Instead of using ManyRelatedField, use a nested serializer as your field:
class SubCategorySerializer(serializers.ModelSerializer):
class Meta:
model = Category
fields = ('name', 'description')
class CategorySerializer(serializers.ModelSerializer):
parentCategory = serializers.PrimaryKeyRelatedField()
subcategories = serializers.SubCategorySerializer()
class Meta:
model = Category
fields = ('parentCategory', 'name', 'description', 'subcategories')
If you want to deal with arbitrarily nested fields you should take a look at the customising the default fields part of the docs.

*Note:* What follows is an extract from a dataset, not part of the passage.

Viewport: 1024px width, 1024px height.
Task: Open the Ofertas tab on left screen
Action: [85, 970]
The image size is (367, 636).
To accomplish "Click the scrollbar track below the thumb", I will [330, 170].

You can't currently directly declare a serializer as a field on itself, but you can use these methods to override what fields are used by default.
class CategorySerializer(serializers.ModelSerializer):
parentCategory = serializers.PrimaryKeyRelatedField()
class Meta:
model = Category
fields = ('parentCategory', 'name', 'description', 'subcategories')

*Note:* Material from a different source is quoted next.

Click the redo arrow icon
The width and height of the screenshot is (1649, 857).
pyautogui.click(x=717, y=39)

def get_related_field(self, model_field):
# Handles initializing the `subcategories` field
return CategorySerializer()
Actually, as you've noted the above isn't quite right.

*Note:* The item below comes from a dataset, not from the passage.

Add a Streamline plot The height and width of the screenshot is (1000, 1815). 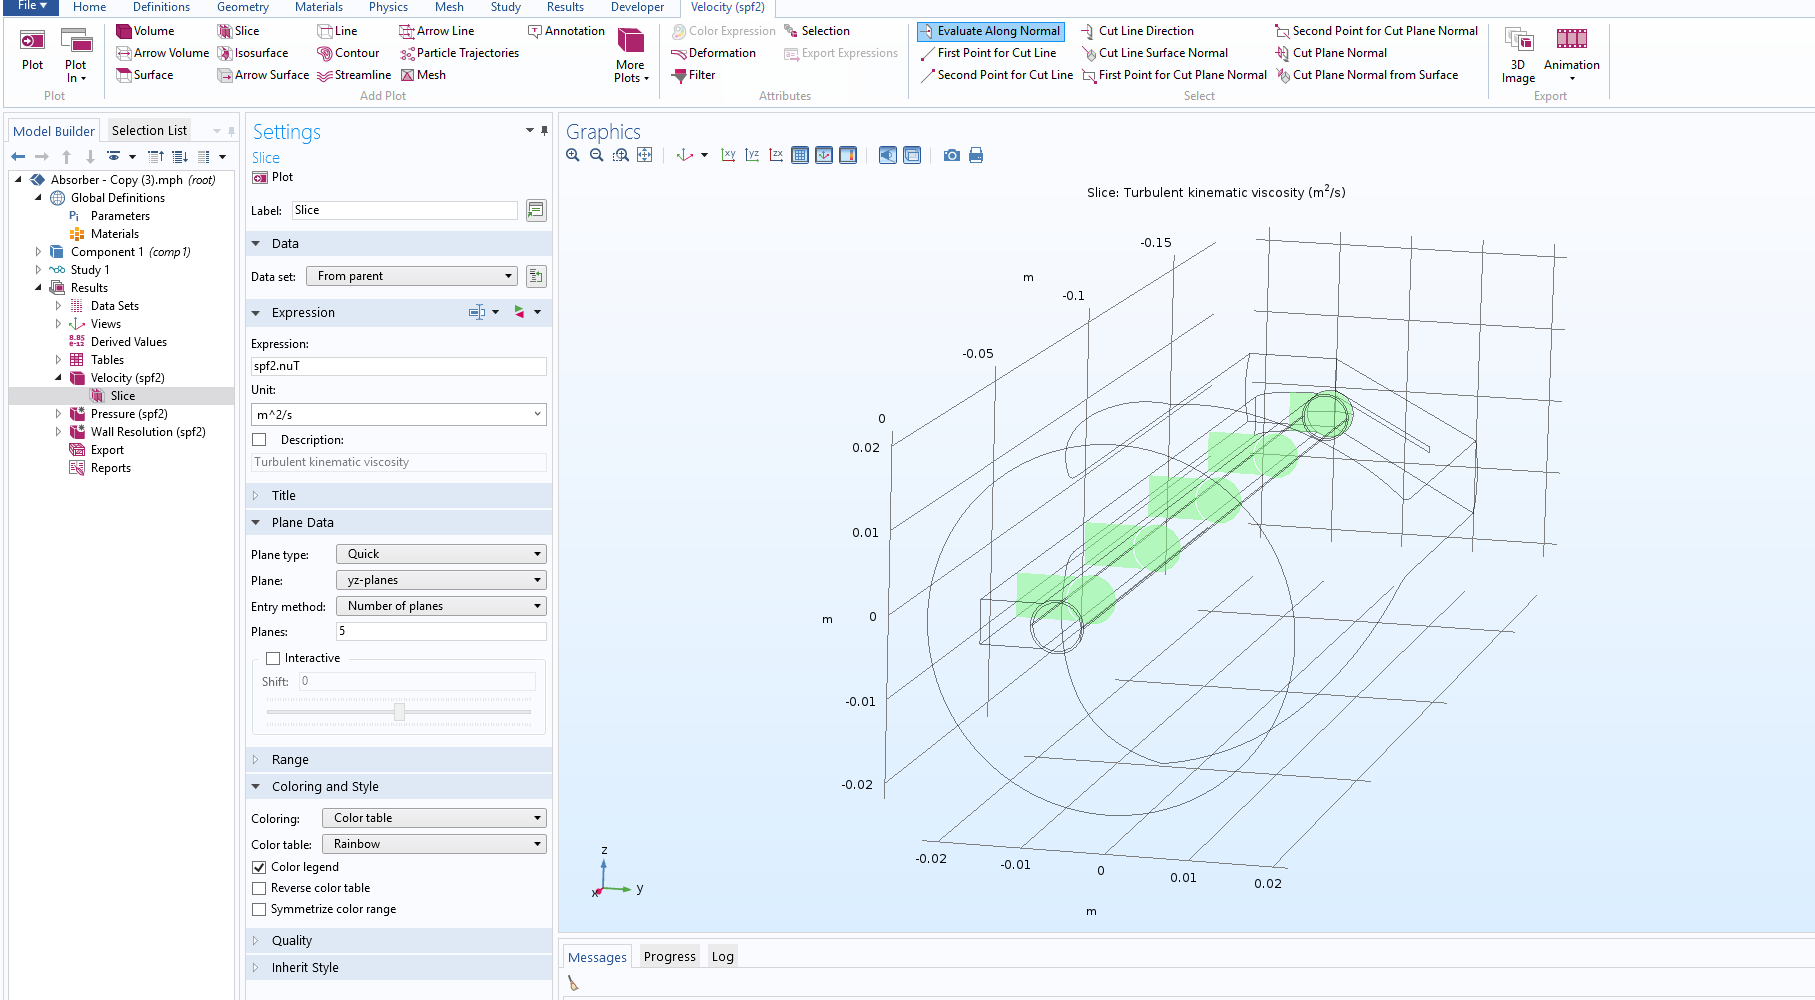click(354, 75)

This is a bit of a hack, but you might try adding the field in after the serializer is already declared.
class CategorySerializer(serializers.ModelSerializer):
parentCategory = serializers.PrimaryKeyRelatedField()
class Meta:
model = Category
fields = ('parentCategory', 'name', 'description', 'subcategories')
CategorySerializer.base_fields['subcategories'] = CategorySerializer()
A mechanism of declaring recursive relationships is something that needs to be added.
Edit: Note that there is now a third-party package available that specifically deals with this kind of use-case. See djangorestframework-recursive.